* SHORT EXERCISE *
Reproduce the following items verbatim, everything from the first line down to and including the line containing "tap(390, 581)".
-- begin DATA FOR THE TASK --
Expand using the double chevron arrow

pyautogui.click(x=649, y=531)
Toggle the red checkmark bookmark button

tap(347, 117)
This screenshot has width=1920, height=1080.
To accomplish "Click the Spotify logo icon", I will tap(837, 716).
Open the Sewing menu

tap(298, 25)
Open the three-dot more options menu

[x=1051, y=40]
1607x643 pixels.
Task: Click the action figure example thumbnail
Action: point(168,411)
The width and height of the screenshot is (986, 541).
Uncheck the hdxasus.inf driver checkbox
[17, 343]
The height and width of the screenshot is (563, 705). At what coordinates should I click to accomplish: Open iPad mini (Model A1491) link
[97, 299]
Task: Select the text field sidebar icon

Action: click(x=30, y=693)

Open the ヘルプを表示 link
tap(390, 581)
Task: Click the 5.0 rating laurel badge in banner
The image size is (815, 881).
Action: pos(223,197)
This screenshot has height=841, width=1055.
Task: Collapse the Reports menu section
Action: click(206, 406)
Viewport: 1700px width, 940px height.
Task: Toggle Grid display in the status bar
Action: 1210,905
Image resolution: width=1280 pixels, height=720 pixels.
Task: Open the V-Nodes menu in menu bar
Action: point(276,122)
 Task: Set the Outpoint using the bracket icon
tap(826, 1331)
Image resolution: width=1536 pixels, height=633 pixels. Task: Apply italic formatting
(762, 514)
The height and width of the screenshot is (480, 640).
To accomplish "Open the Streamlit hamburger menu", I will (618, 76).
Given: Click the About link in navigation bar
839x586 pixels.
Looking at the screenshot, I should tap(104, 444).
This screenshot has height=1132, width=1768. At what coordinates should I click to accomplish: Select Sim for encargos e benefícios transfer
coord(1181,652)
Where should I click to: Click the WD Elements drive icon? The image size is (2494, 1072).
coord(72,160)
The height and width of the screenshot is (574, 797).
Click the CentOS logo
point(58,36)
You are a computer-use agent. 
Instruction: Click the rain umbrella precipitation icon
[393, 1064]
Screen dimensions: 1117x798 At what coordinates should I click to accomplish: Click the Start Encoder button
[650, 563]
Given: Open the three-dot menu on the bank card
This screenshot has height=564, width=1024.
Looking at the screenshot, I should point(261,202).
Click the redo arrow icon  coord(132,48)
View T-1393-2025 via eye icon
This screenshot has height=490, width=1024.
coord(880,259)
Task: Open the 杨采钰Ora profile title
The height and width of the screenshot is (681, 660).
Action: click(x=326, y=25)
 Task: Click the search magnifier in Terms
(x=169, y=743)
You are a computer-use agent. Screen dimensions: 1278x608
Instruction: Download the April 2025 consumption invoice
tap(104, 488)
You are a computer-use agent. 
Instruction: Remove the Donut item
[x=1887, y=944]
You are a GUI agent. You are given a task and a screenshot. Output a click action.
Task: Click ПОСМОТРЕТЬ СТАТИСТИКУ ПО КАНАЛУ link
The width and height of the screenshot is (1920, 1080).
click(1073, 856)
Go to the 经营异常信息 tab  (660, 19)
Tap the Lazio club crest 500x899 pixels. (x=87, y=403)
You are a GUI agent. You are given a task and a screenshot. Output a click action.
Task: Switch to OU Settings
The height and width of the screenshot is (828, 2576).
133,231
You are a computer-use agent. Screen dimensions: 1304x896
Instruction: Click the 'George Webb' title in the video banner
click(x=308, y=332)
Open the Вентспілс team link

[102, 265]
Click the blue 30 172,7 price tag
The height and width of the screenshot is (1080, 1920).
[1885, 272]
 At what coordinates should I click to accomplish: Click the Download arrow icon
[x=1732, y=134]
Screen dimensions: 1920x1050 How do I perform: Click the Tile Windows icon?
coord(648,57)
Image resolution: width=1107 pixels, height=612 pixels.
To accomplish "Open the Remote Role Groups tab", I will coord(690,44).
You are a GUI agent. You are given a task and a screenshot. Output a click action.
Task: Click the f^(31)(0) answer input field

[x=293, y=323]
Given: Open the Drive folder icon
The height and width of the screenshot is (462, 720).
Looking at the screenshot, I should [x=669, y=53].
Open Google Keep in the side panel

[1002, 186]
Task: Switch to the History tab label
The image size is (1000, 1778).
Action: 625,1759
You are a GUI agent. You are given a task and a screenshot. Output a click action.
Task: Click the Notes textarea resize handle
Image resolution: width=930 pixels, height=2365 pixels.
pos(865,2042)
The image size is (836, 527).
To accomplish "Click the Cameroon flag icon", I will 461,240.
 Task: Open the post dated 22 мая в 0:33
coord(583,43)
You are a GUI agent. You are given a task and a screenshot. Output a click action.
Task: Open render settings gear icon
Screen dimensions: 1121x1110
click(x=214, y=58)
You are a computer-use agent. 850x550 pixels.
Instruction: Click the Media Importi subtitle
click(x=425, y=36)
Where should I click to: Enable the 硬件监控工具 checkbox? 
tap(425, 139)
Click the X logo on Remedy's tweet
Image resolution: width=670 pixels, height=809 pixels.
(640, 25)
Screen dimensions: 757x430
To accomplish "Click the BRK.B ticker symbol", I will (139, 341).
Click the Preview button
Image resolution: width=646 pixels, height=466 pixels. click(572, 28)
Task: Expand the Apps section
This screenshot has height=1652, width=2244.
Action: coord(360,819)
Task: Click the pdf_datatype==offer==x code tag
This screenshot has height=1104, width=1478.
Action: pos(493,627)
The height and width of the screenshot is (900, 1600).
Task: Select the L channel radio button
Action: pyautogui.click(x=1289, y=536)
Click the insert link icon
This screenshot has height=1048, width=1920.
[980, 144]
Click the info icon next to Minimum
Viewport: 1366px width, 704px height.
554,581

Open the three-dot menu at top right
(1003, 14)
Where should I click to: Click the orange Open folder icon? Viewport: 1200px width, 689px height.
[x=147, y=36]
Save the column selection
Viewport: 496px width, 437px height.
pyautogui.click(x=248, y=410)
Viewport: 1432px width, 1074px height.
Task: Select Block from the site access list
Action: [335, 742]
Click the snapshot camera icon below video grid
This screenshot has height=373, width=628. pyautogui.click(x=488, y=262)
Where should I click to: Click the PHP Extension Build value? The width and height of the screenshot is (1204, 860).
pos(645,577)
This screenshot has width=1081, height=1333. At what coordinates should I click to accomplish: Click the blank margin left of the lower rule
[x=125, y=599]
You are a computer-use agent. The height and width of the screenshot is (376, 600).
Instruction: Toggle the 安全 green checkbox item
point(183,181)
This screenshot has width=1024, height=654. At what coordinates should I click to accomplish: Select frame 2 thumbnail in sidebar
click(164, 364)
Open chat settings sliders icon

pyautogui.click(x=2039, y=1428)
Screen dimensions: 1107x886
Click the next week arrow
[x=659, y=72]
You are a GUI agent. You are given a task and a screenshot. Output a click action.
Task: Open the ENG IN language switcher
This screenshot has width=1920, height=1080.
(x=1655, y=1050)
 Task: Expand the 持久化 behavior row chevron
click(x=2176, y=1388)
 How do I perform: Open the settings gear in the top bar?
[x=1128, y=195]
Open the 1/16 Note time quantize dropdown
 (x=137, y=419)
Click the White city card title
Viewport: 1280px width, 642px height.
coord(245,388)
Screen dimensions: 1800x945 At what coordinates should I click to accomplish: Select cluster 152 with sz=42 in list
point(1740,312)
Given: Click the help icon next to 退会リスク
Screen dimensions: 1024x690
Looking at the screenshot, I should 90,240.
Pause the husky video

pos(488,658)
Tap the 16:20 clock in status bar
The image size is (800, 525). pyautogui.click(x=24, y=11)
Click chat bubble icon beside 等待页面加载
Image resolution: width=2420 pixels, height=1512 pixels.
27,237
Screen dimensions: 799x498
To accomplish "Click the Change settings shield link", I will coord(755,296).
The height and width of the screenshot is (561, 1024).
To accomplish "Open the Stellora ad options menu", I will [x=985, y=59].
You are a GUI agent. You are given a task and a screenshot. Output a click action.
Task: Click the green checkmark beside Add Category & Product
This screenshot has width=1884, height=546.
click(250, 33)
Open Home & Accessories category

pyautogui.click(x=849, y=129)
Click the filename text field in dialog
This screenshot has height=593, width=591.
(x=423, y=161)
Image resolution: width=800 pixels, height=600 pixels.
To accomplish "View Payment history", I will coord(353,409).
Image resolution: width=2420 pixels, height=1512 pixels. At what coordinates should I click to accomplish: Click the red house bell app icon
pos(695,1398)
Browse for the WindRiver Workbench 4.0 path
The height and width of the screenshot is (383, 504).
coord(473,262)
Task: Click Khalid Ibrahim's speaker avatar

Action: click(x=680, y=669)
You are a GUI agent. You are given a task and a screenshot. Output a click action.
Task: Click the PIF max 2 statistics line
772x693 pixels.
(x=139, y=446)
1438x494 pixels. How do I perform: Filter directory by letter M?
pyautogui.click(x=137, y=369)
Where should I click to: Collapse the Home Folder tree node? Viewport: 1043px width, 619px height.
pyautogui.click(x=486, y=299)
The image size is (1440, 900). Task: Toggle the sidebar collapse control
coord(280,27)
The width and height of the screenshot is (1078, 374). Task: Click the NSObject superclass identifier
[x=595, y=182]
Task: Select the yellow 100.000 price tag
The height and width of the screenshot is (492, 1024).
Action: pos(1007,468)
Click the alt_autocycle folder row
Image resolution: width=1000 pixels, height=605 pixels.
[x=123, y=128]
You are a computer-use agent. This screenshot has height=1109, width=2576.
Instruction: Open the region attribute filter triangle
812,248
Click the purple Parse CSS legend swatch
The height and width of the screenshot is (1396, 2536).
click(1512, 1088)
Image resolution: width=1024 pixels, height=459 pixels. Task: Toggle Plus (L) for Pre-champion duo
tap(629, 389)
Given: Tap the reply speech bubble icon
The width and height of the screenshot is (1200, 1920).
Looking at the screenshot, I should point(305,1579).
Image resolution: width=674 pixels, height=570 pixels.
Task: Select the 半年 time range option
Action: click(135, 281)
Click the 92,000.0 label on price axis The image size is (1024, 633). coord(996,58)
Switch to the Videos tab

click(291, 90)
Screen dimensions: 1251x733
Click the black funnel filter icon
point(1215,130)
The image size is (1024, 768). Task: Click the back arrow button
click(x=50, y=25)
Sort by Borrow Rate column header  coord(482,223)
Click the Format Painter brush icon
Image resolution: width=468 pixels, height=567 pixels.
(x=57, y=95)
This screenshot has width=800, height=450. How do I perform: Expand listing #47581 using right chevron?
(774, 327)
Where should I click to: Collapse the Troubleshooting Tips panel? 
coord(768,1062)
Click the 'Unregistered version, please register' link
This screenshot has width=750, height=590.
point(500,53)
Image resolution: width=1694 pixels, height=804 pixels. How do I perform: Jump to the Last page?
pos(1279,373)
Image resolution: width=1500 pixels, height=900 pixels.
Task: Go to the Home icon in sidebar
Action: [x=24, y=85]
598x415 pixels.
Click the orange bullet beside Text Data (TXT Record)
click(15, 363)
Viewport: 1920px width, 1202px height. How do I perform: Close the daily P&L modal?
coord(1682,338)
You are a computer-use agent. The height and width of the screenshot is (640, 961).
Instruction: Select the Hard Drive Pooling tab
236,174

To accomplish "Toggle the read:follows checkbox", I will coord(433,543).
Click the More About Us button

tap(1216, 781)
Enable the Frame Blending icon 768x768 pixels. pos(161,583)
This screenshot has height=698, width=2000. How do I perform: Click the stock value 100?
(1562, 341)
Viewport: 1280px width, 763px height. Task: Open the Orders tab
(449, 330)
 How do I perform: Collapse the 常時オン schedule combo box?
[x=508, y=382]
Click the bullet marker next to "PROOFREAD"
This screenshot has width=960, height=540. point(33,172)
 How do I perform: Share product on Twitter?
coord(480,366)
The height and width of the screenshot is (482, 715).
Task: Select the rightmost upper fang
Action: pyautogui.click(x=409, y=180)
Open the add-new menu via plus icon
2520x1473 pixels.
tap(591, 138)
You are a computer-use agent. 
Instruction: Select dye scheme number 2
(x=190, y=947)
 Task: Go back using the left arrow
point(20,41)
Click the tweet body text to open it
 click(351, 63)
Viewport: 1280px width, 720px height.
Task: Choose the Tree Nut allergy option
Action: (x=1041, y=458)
-- end DATA FOR THE TASK --
* THE COMPLETED TASK *
Expand using the double chevron arrow

pyautogui.click(x=649, y=531)
Toggle the red checkmark bookmark button

tap(347, 117)
This screenshot has width=1920, height=1080.
To accomplish "Click the Spotify logo icon", I will tap(837, 716).
Open the Sewing menu

tap(298, 25)
Open the three-dot more options menu

[x=1051, y=40]
1607x643 pixels.
Task: Click the action figure example thumbnail
Action: point(168,411)
The width and height of the screenshot is (986, 541).
Uncheck the hdxasus.inf driver checkbox
[17, 343]
The height and width of the screenshot is (563, 705). At what coordinates should I click to accomplish: Open iPad mini (Model A1491) link
[97, 299]
Task: Select the text field sidebar icon

Action: click(x=30, y=693)

Open the ヘルプを表示 link
tap(390, 581)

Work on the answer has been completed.